WORK TO BE COMPLETED: What does the text below on the Beatles book say from "One Two Three Four: The Beatles in Time is" to "constable Eric Clague."? Output that passage word for word.

One Two Three Four: The Beatles in Time
- Author: Craig Brown
- Language: English
- Subject: The Beatles
- Genre: Biography
- Publisher: 4th Estate
- Publication date: 10 April 2020
- Media type: Print (hardback & paperback)
- ISBN: 978-0-00-834000-1

= One Two Three Four: The Beatles in Time =

2020 non-fiction book by Craig Brown

One Two Three Four: The Beatles in Time is a non-fiction book written by satirist Craig Brown about the English rock band the Beatles. The book was published by 4th Estate on 10 April 2020, coinciding with the 50th anniversary of the announcement of the group's break-up.

==Reception==
===Critical reception===
Anthony Quinn of The Guardian called the book "not a biography so much as a group portrait in vignettes, a rearrangement of stories and legends whose trick is to make them gleam anew", and noted that it "does an intriguing sideline in characters who were tangential to the Beatles' story", such as Richard and Margaret Asher (whose daughter Jane was a girlfriend of Beatle Paul McCartney), drummer Jimmie Nicol, and former police constable Eric Clague.

Nuala McCann of The Irish News wrote: "Craig Brown's rollicking roll back in time is worth a listen just to wonder at the things people do in the name of fandom and to feed that little twinge of nostalgia sweet and tender as the first bite of the madeleine."

"More than just a nostalgic hagiography, Brown succeeds in "putting the Beatles in their place as well as their time," Dominic Green wrote in Literary Review, as the book reveals how "the exceptional strangeness of The Beatles reflects the ordinary oddity of real life." Green called it "by far the best book anyone has written about them and the closest we can get to the truth."

GIVEN INFORMATION:

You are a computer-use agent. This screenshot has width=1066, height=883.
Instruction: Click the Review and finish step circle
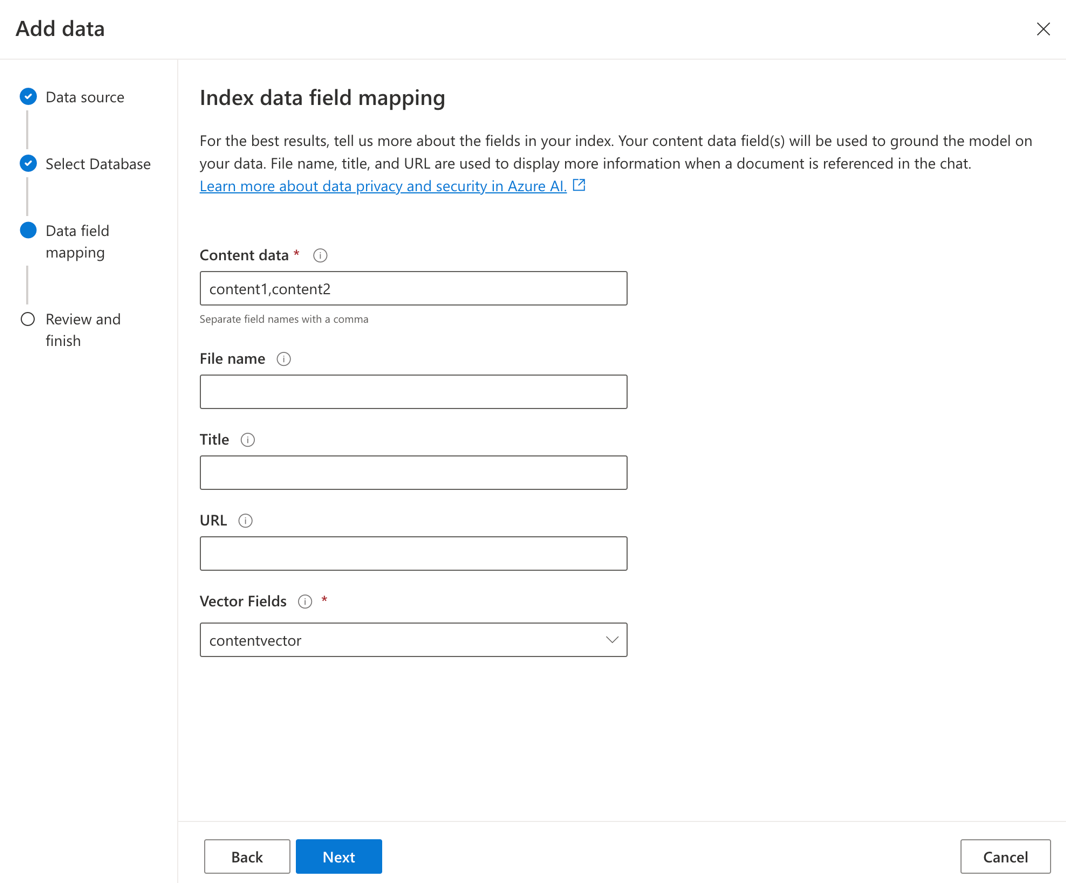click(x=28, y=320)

...

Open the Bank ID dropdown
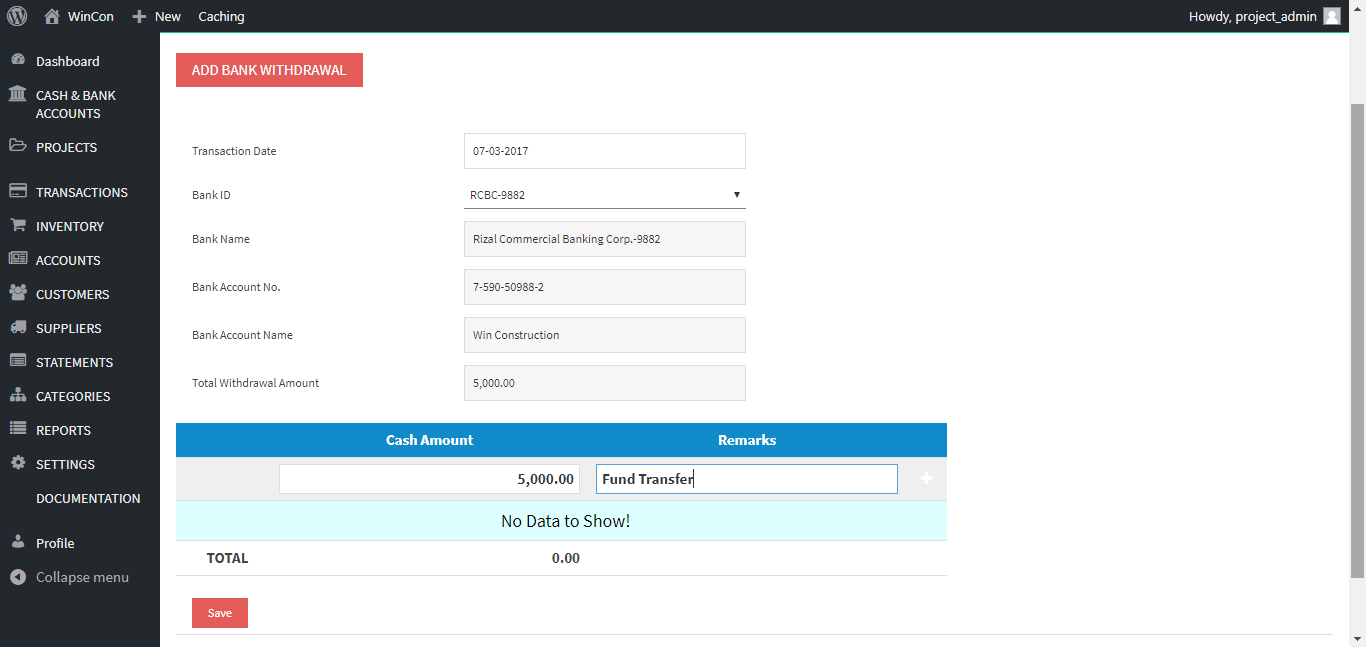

EXERCISE OUTPUT:
One Two Three Four: The Beatles in Time is a non-fiction book written by satirist Craig Brown about the English rock band the Beatles. The book was published by 4th Estate on 10 April 2020, coinciding with the 50th anniversary of the announcement of the group's break-up.

==Reception==
===Critical reception===
Anthony Quinn of The Guardian called the book "not a biography so much as a group portrait in vignettes, a rearrangement of stories and legends whose trick is to make them gleam anew", and noted that it "does an intriguing sideline in characters who were tangential to the Beatles' story", such as Richard and Margaret Asher (whose daughter Jane was a girlfriend of Beatle Paul McCartney), drummer Jimmie Nicol, and former police constable Eric Clague.